**WHAT THE TASK ASKS**
Copy out exactly the lines from the one containing "You are a computer-use agent." through the end of the records, and no pictures.

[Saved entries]
━━━━━━━━

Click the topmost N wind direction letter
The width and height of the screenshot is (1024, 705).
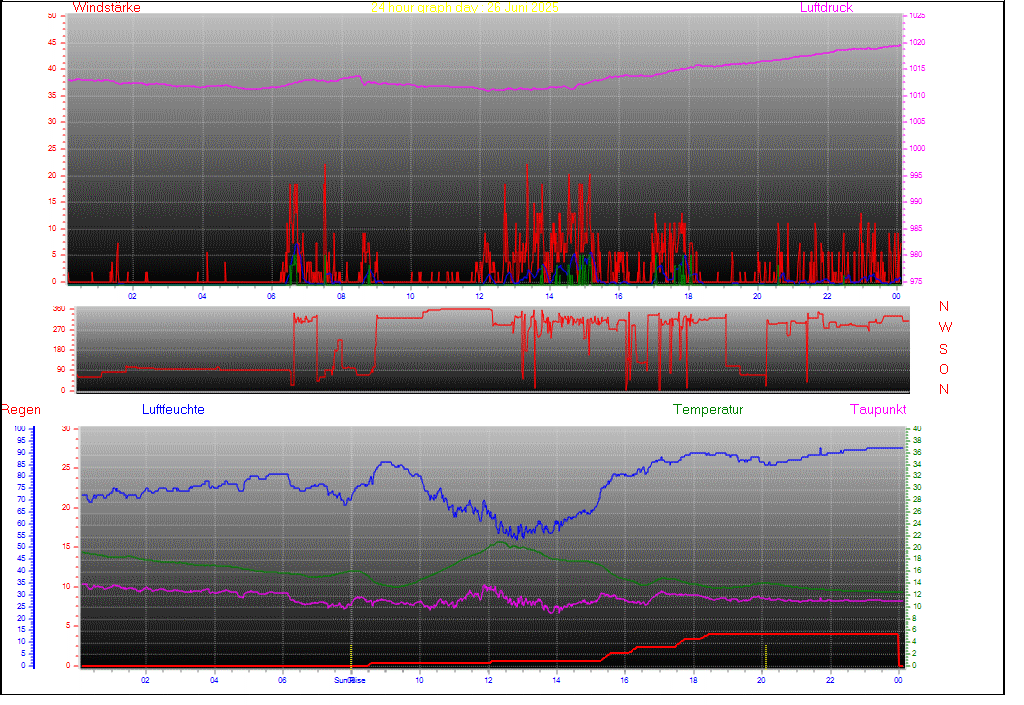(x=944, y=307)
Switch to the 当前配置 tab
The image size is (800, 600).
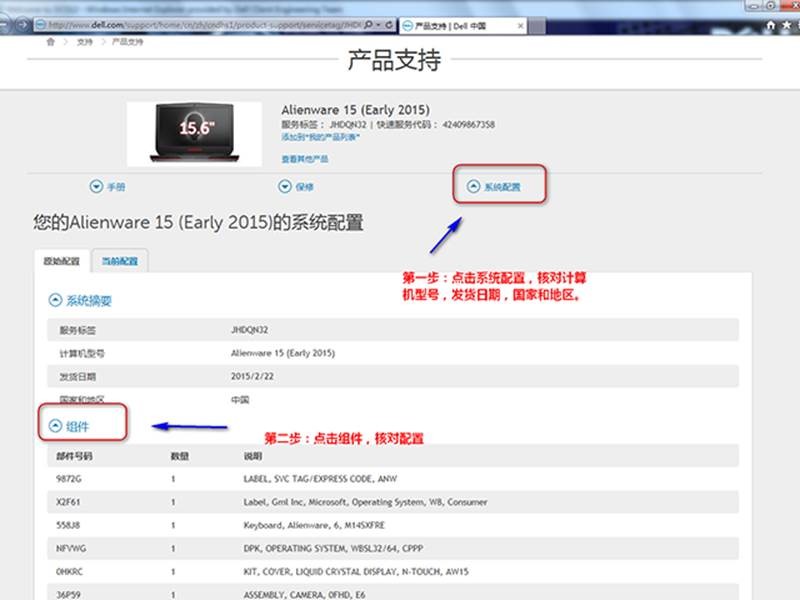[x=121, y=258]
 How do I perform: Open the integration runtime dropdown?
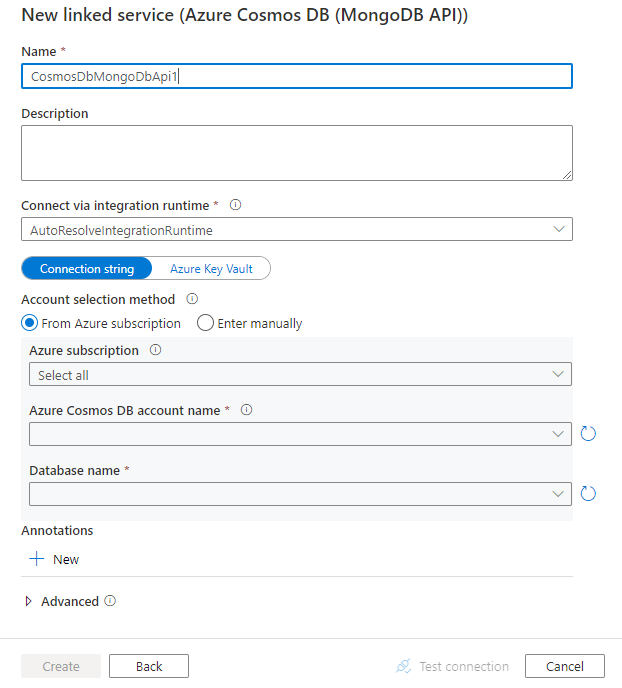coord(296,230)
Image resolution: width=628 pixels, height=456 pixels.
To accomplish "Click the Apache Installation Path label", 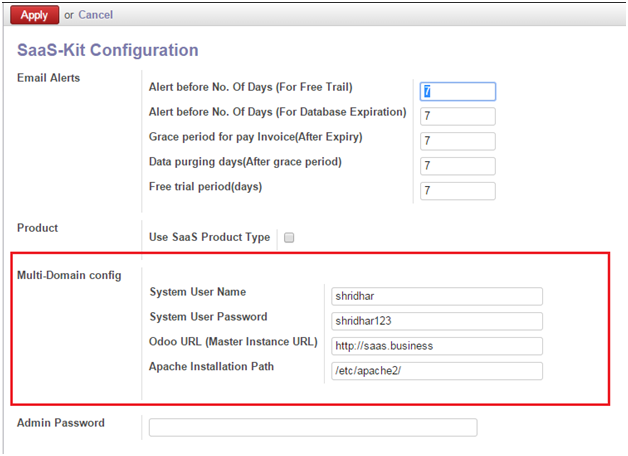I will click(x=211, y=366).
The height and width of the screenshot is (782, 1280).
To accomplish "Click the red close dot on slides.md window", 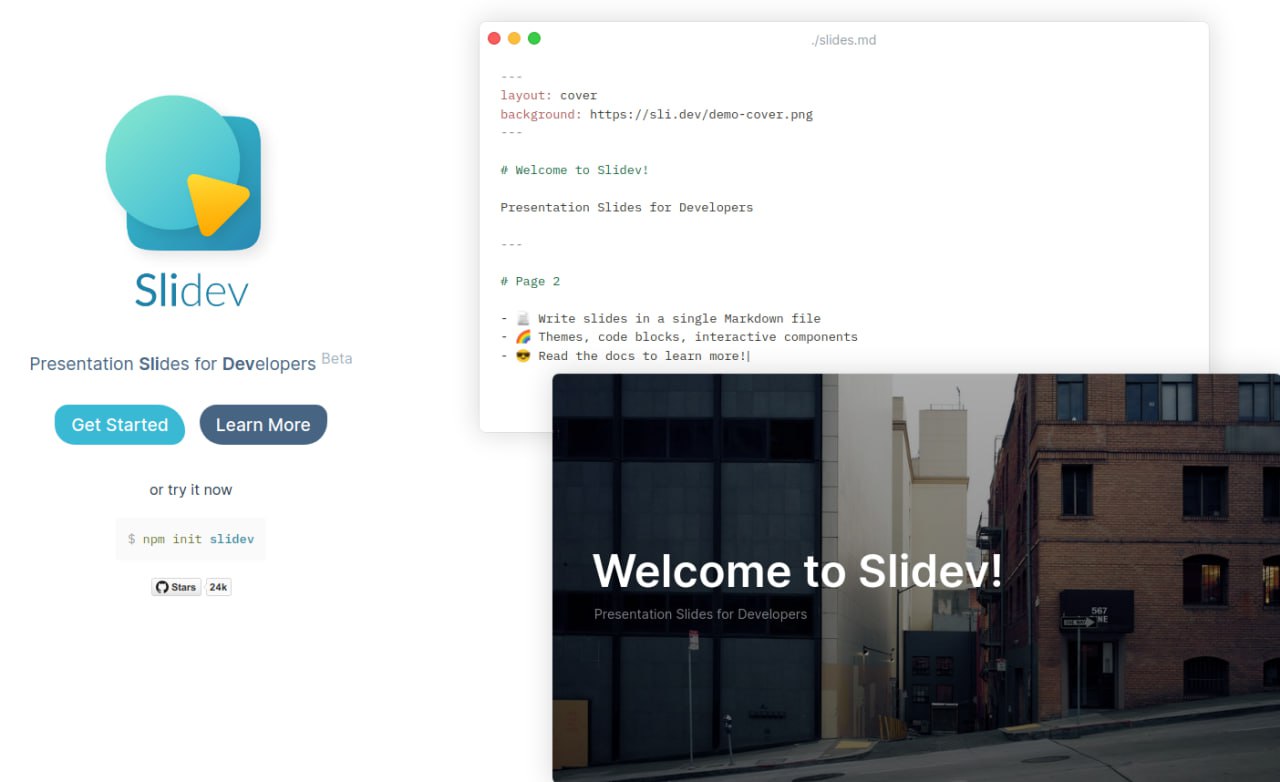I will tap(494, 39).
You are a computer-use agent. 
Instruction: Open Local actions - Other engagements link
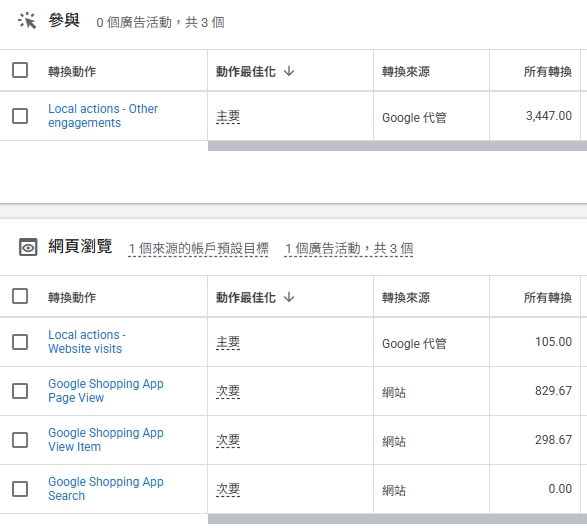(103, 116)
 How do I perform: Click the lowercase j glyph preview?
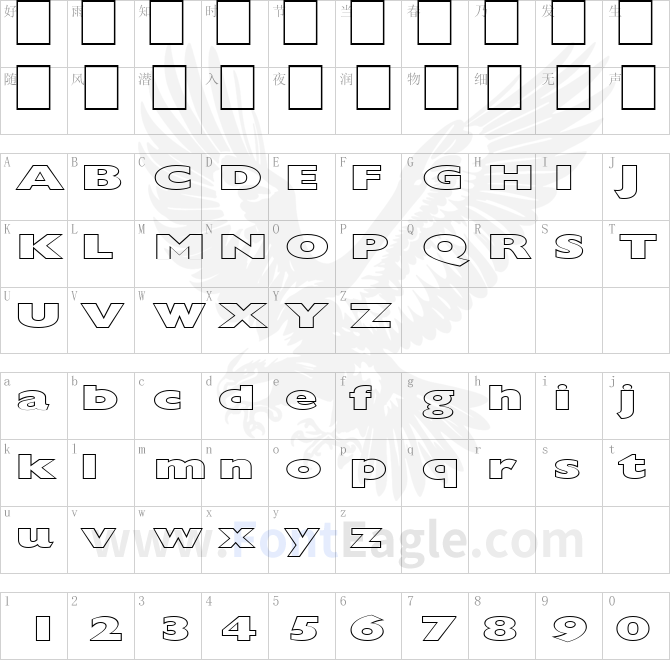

━━━━━━━━

**RESPONSE BOX**
You are a computer-use agent. 
Instruction: Open Local actions - Other engagements link
(103, 116)
 How do I perform: Click the lowercase j glyph preview?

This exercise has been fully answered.